◆ **AIM OF THE TASK**:
Find the string "agent" in the records. Copy each line that has it.

+++

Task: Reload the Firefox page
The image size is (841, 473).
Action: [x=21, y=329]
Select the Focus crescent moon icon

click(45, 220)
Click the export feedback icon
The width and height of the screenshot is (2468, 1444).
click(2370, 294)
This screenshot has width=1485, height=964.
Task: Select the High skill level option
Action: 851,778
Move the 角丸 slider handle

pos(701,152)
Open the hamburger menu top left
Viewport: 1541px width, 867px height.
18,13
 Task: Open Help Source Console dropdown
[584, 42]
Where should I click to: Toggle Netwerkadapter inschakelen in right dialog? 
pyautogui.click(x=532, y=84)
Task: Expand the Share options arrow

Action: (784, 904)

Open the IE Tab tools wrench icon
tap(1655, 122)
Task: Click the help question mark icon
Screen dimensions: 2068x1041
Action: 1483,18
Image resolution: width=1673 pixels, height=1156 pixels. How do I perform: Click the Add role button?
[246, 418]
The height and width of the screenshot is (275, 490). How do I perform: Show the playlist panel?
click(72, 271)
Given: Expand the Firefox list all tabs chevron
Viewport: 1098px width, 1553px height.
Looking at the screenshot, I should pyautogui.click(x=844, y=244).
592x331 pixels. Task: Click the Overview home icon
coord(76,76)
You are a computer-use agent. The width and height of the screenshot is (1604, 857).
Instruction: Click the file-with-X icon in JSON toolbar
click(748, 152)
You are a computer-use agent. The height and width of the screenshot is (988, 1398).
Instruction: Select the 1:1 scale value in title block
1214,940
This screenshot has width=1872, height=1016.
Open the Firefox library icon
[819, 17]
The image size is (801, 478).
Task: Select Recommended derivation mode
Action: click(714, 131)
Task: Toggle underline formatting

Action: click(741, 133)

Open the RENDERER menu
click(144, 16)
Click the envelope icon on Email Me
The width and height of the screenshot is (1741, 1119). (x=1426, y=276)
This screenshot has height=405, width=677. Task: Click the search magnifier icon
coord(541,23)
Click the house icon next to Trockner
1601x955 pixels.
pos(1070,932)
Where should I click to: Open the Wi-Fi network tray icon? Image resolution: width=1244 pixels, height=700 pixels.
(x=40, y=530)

+++

◆ **COMPLETED TASK**:
You are a computer-use agent. The width and height of the screenshot is (1604, 857).
You are a computer-use agent. The height and width of the screenshot is (988, 1398).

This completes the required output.